Pesquisadores da UFSC atribuíram a mortandade de peixes registrada no Manguezal do Itacorubi, em Florianópolis, à combinação entre esgoto não tratado e falta crítica de oxigênio na água.
A conclusão aparece em nota técnica divulgada após o episódio de 22 de abril. O caso recolocou pressão sobre monitoramento ambiental, drenagem urbana e saneamento na capital catarinense.
Segundo a universidade, a mortandade massiva de peixes foi causada principalmente por asfixia em zonas mortas, com níveis de oxigênio dissolvido abaixo do necessário para a sobrevivência da fauna aquática.
O que a nota técnica aponta
O documento foi elaborado por pesquisadores do programa Ecoando Sustentabilidade, vinculado à Universidade Federal de Santa Catarina. A análise relaciona o evento à poluição crônica da bacia hidrográfica local.
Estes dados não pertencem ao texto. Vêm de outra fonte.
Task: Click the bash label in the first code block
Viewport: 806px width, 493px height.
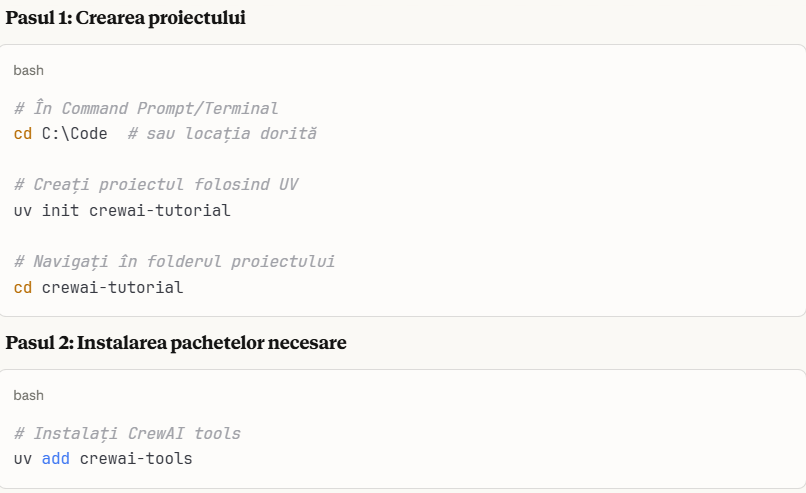Action: tap(29, 70)
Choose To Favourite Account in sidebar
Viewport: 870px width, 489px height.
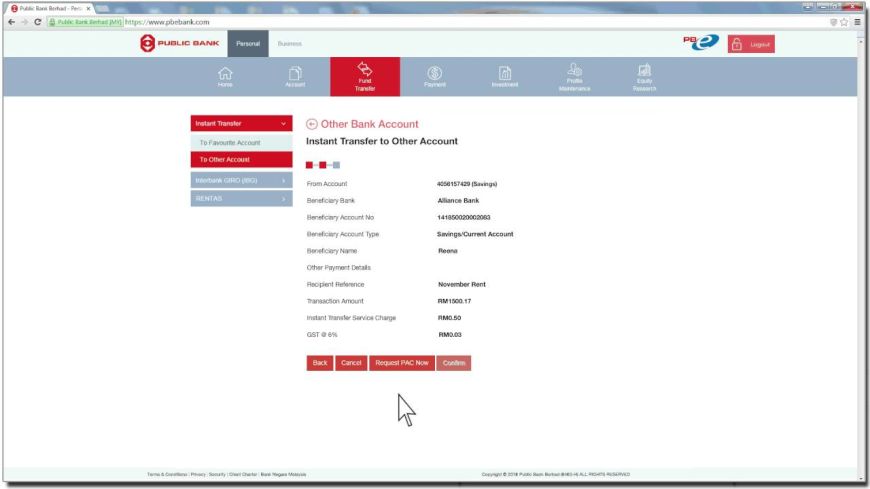tap(239, 143)
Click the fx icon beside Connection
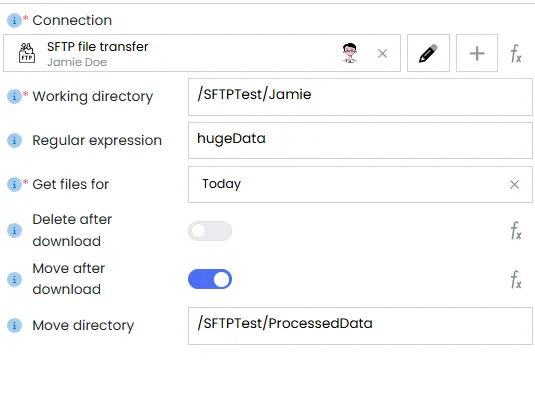Viewport: 535px width, 417px height. click(x=516, y=54)
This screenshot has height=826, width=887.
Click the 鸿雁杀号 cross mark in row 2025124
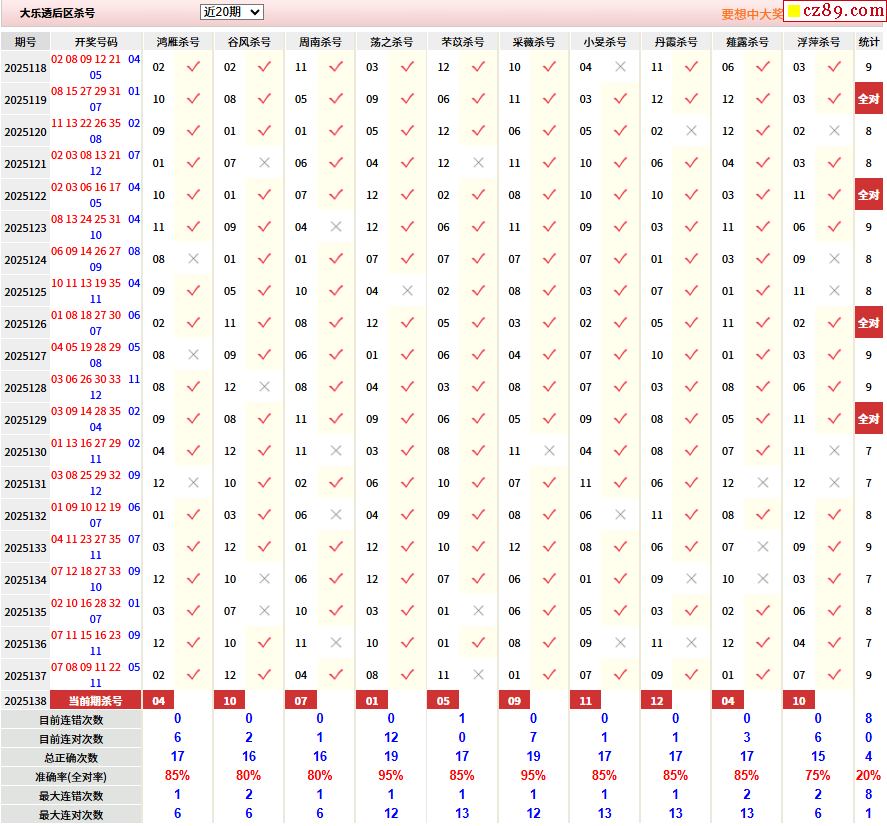click(x=194, y=259)
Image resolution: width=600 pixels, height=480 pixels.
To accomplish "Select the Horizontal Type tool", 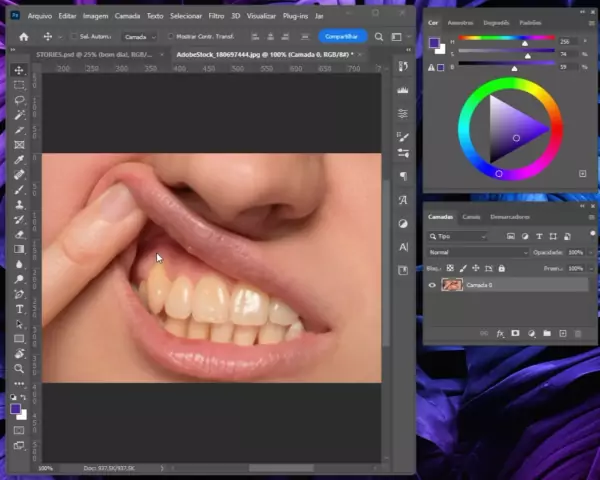I will click(x=19, y=309).
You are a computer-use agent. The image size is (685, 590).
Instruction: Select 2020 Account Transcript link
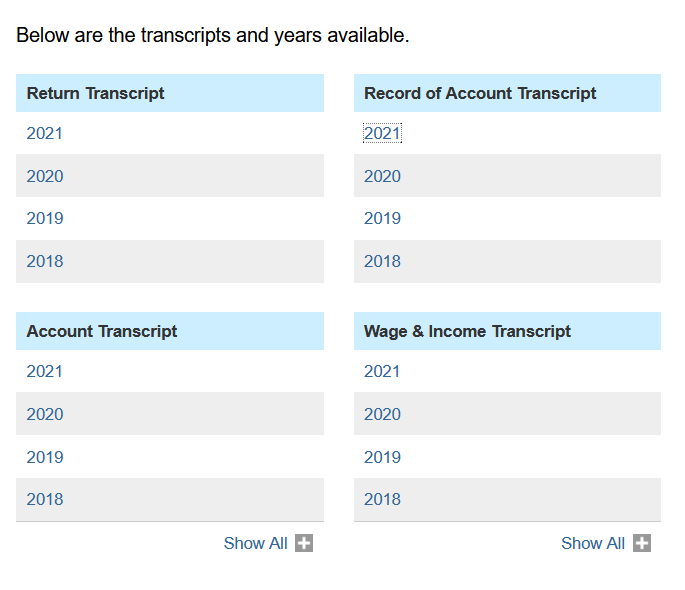(45, 414)
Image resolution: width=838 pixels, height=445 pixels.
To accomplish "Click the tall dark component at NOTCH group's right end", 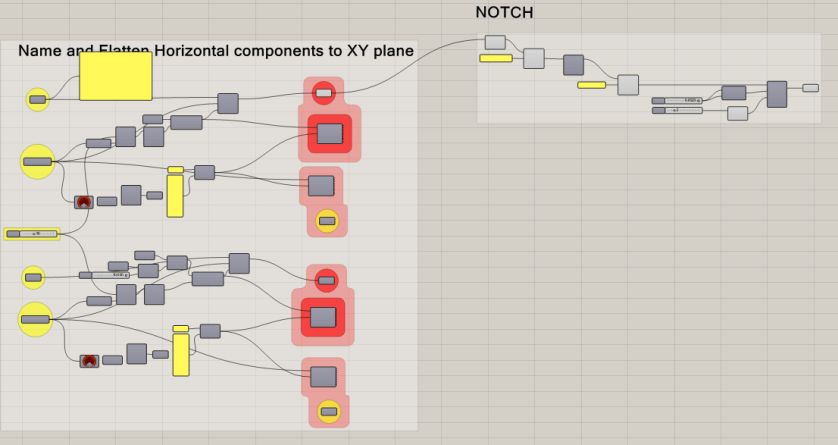I will (x=777, y=94).
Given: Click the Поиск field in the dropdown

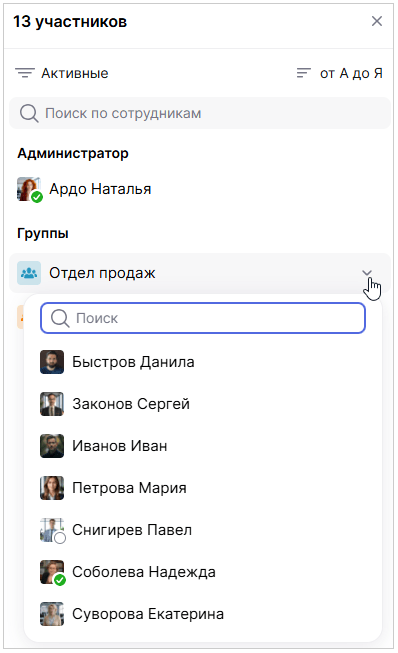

De acordo com os autores, o esgoto lançado sem tratamento aumenta a carga orgânica e favorece a decomposição bacteriana. Esse processo consome oxigênio e compromete rapidamente a vida aquática.
Na prática, o cenário descrito pela UFSC indica um problema estrutural, não um episódio isolado. A avaliação também menciona a formação de áreas com circulação hídrica deficiente.
- Causa central: baixa oxigenação da água
- Fator agravante: poluição por esgoto
- Área afetada: bacia do Itacorubi e manguezal
- Data do registro: 22 de abril de 2026

Por que o caso ganhou peso político e urbano
O Manguezal do Itacorubi ocupa área sensível no coração urbano de Florianópolis. Quando ocorre mortandade em massa, o impacto vai além do dano ecológico imediato.
O episódio afeta percepção de qualidade ambiental, saúde pública e gestão territorial. Também amplia a cobrança por respostas da prefeitura, de órgãos ambientais e de concessionárias ligadas ao saneamento.
Em abril, a administração municipal já havia formalizado mudanças de ordenamento territorial. Pelo Decreto nº 29.142/2026, Florianópolis redefiniu a delimitação oficial dos bairros, reforçando a centralidade do planejamento urbano nas discussões sobre uso do solo e infraestrutura.
Especialistas costumam apontar que manguezais urbanos sofrem com ocupação, drenagem inadequada, sedimentos e efluentes. Quando esses vetores se acumulam, eventos agudos se tornam mais prováveis.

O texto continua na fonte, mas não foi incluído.